Looking on internet how to get gcc working, I have found how to make it as default compiler too..

Was compiling all packages at least 3 times more faster, but, in 2 packages I got an problem:

1 - OpenJDK7
2 - amd64-binutils & binutil

On the first (OpenJDK7) seems exists an problem with an gcc49 header file.
For get OpenJDK7 working then, I have disabled gcc+ and used the default system compiler.

On the second (amd64-binutils & binutil) the gcc49 compiler crashed saying not be able to make executable files...

Till Java my choice was being keep using gcc49 to compile all...
But, after see gcc49 cannot create executable files, I started worry about have lost my time since some compiled programs would not be able to execute (there no warn or error in the logs)

So, my question is:

If I keep using gcc49 to compile all, would I have the system working like desired?

Or

Building the packages with gcc49 only (except in situations like openjdk and binutils for example) will make useless programs and bug the system?


----------



## kpa (May 2, 2015)

I don't see a big problem with that since much of the software in ports comes from Linux or is developed primarily on Linux where GCC is the default compiler.

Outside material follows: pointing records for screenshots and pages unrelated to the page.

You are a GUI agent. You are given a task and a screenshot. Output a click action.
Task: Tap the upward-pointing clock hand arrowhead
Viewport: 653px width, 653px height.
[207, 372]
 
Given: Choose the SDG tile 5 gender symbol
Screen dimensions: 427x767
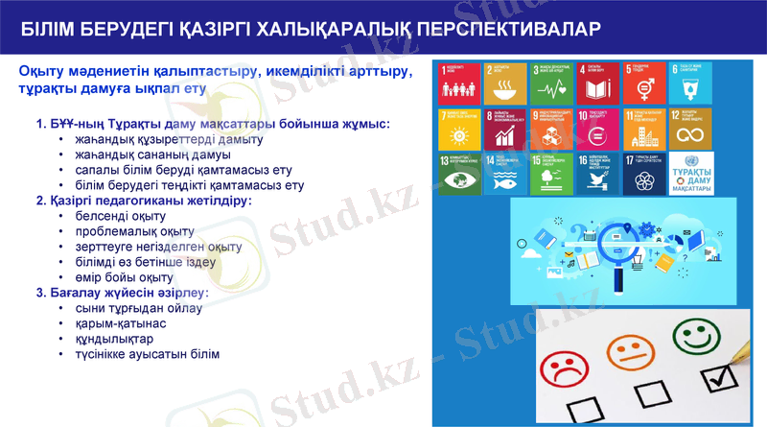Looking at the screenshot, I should [x=645, y=84].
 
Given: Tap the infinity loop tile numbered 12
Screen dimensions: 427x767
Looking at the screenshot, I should [x=691, y=130].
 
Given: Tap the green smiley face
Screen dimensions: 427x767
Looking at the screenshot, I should [x=693, y=333].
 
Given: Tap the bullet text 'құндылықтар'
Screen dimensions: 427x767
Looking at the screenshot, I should [x=114, y=339].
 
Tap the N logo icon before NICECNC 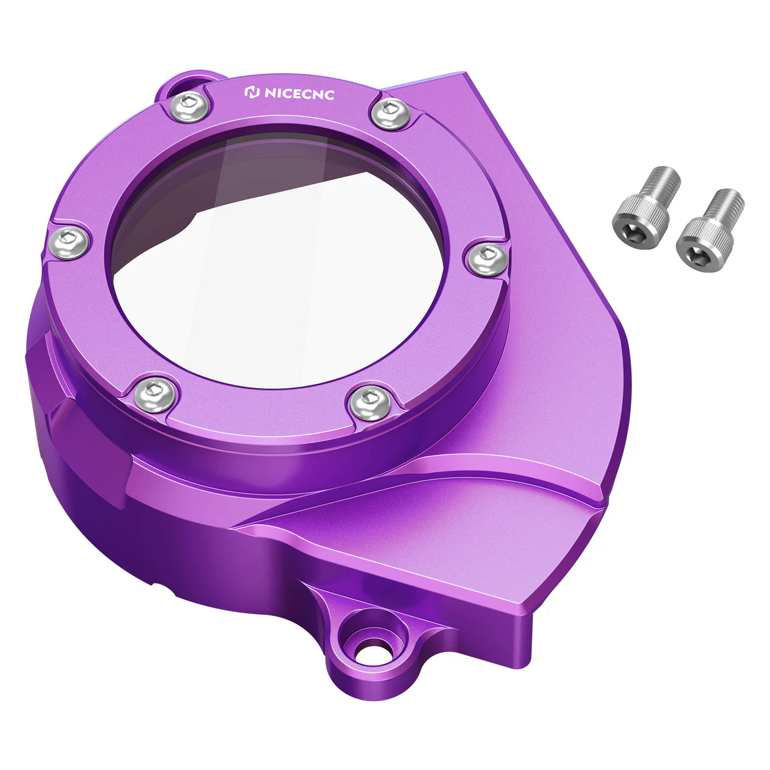tap(252, 92)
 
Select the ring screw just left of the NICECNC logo tap(188, 107)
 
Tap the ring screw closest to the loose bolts tap(487, 258)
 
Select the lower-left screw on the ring tap(155, 394)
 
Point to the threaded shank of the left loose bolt tap(664, 181)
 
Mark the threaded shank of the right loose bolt tap(727, 204)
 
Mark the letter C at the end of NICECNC tap(329, 95)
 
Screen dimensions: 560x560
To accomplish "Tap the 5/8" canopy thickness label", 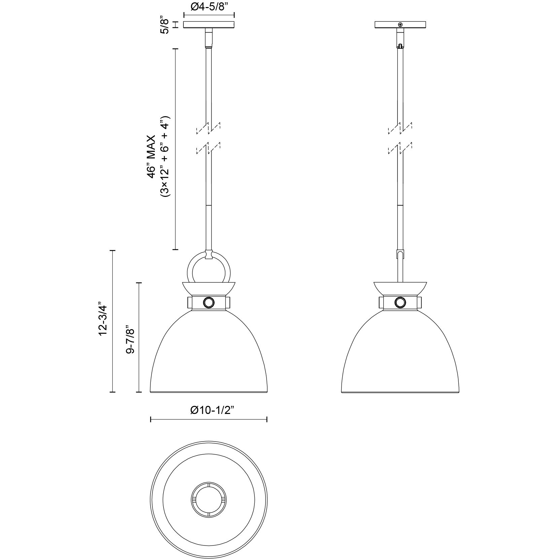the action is [165, 25].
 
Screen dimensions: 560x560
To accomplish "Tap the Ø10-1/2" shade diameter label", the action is [212, 410].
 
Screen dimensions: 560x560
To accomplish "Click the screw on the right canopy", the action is [400, 25].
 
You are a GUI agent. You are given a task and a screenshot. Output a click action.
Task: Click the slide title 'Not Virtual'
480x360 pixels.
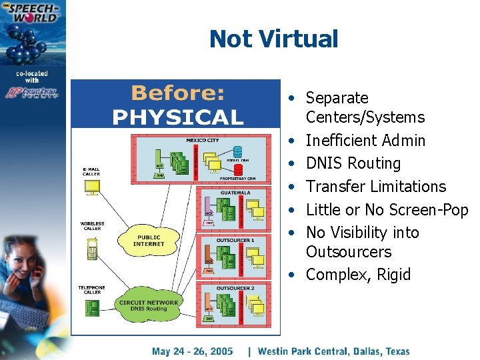click(x=273, y=39)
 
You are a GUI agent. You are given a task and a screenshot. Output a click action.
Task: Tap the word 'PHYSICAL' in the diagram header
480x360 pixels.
click(x=177, y=117)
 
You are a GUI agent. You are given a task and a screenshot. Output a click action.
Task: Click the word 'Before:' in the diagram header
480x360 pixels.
click(x=177, y=93)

This all assuming you can get the GCC compiler working without too much trouble. Don't use GCC for compiling the OS though, you might trigger some hidden bugs that are only reveal themselves when code is compiled with GCC and not with Clang. Clang is the default compiler for the base system for a good reason.


----------



## Oko (May 3, 2015)

kpa said:


> Don't use GCC for compiling the OS though, you might trigger some hidden bugs that are only reveal themselves when code is compiled with GCC and not with Clang.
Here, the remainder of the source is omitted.